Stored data
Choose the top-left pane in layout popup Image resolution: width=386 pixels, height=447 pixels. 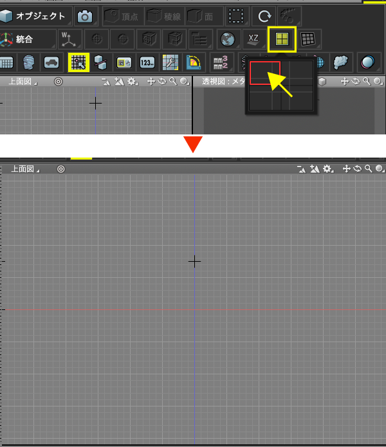click(265, 73)
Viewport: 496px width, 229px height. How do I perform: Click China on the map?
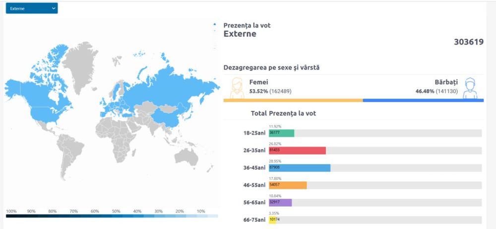(x=166, y=115)
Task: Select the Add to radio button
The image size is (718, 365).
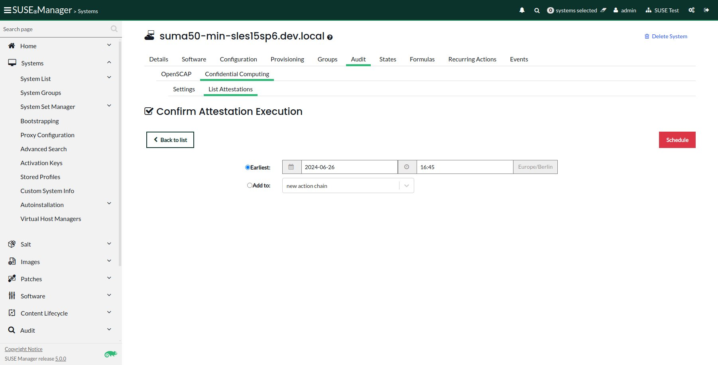Action: pyautogui.click(x=250, y=185)
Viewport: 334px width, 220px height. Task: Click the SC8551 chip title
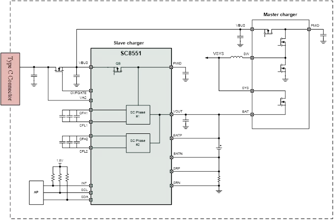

- [Exercise] Please copy out each line of the data in which the word "Task" occurs.

- [Answer space]
Task: Select the Add to radio button
Viewport: 334px width, 220px height. Task: Click the SC8551 chip title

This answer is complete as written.